A formal quality appraisal tool was not used in this review, due to the markedly different disciplinary, empirical and epistemological approaches used within the studies included.

2.3. Data analysis

The completed data extraction framework was reviewed by the first author. Each entry was re-reviewed and categorised under draft ‘themes’. Essentially these themes were developed to represent the core focus of a body of articles and provide a categorisation of how the literature characterises urban planning, design and pandemics. Recalling that this was a rapid review that included 92 papers, there is considerable overlap between themes and papers crossing themes. The thematic analysis is essentially grouping based on eliciting ‘what is most interesting about these papers in relation to our research question?’ These draft themes were discussed with the second author for clarity and whether the themes accurately covered the content of the reviewed papers.

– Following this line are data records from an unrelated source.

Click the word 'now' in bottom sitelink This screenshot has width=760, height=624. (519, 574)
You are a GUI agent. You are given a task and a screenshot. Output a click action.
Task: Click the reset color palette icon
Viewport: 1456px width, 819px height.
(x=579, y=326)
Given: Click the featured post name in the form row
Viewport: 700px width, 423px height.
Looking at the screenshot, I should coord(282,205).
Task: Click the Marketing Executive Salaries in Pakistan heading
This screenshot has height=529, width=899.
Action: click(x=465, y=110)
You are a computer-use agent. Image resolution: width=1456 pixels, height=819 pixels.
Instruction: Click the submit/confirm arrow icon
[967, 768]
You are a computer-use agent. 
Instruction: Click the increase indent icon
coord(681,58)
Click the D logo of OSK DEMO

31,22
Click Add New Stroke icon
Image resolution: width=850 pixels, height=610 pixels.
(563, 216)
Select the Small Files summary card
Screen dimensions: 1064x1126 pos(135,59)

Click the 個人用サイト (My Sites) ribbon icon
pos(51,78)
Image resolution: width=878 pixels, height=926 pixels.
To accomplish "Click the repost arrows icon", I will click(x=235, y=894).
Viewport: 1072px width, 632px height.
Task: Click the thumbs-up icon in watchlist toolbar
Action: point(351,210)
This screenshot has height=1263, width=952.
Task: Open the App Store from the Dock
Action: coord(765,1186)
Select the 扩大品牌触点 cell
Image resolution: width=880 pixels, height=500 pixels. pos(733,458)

A summary table (example presented as Table 1 below) was developed to capture the core content of each paper grouped under each theme. This table was then discussed with the full authorship team, who then further reviewed how the papers they had initially reviewed were included in the summary table. Themes were further reviewed during the drafting of this manuscript.

Table 1.

Example of the summary table used for data analysis.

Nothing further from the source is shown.